Of course this is an average, the right message on the right podcast to the right audience could lead to a dozen or more leads for your high value product or service (or book sales). That’s not totally uncommon, but it also doesn’t scale as you go on scores of podcasts, let alone hundreds. A few top 1% podcasts may give you a good return, but that’s not repeatable for the reasons given above.

Publishers tell authors, don’t think of the book as the way you’ll make money. The book is the business card that gets them to know you and can lead to them becoming a customer down the road (personally I hate that description and the use of a book that way). Likewise, if your goal is to sell your book or service, don’t hold your breath that podcasting is the magic answer.

There are exceptions, and I know of coaches who claim (I use “claim” because many people exaggerate their success and I never saw their revenue to verify the claim) to have done very well from podcasting. And if your product is a $99 service, that may work. For those selling higher value products and services temper your expectations.

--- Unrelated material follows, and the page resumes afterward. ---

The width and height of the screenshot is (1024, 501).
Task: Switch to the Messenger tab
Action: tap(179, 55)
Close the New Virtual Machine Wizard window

The Value of Podcast Guesting

I look at podcast guesting as providing practical value in four ways.

First, it gets you social proof. When I started, I was just another guy with yet another business book. Yawn. But if you look at my website and see the media page, you’ll see hundreds of shows. I must have something to offer if that many people have me on. Would I have more credibility if I was on Good Morning America than being on 100 podcasts? It’s hard to say. Good Morning America certainly won’t take someone with little to offer, of course if you know anything about media the primary difference between the people on GMA, NPR, or lots of other media brands and those who aren’t is often simply hiring a publicist (and some of those shows have become pay-to-play). Obviously, it’s best to have some of those name brands and also have lots of other media, but assuming you don’t have five figures for a good publicist, podcasts are the way to go. Podcasts are to thought leaders, authors, and small business owners what late night talk shows are to Hollywood actors.

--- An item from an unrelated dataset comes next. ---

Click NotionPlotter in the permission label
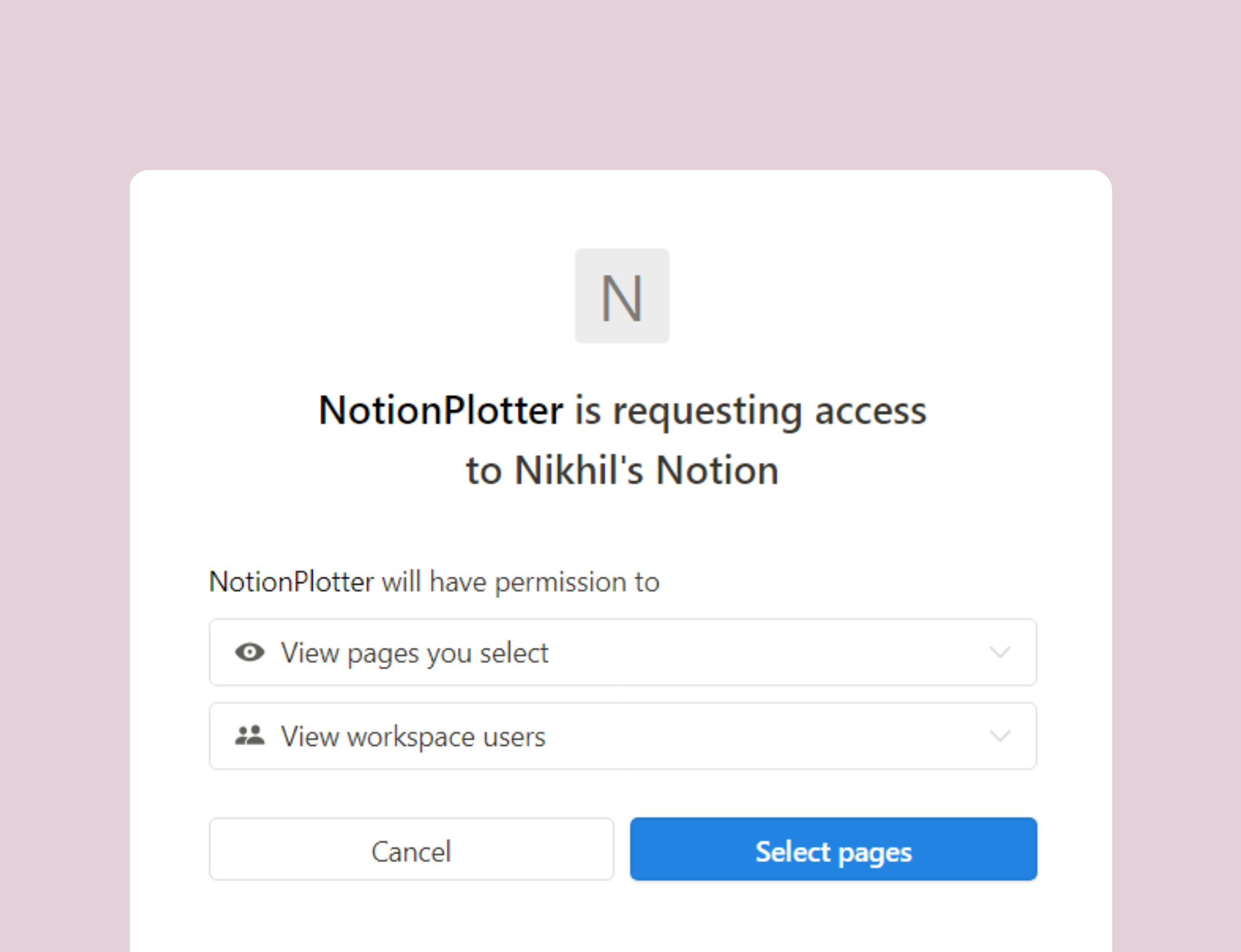1241x952 pixels. (x=291, y=582)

Second, it gets you content. You can create social media posts about the show. You can post more than once. You can post quotes. You can post teasers. You can post throwbacks a year later. I find some of the questions I get asked inspire my blog posts (which also leads to more social media content). You can get audio and video clips which you can put on your website and into speaking reels. While some podcasts will charge you for the right to the audio or video, many are fine if you need to take some clips (just ask first, as they typically own the copyright). See Podcast Alchemy: 8. How to Get the Most Out of Your Podcast for more ideas.

The people who do follow you on social media see your brand coming up over and over and it makes you look active. The reality is you probably don’t post about every sale you’re making. In some cases, someone going on lots of shows, even with few sales, may come off as more active than someone with little social media presence (of any content, not just podcasts) but lots of sales. Obviously, you’d like sales, but in the meantime, you can look active to potential clients.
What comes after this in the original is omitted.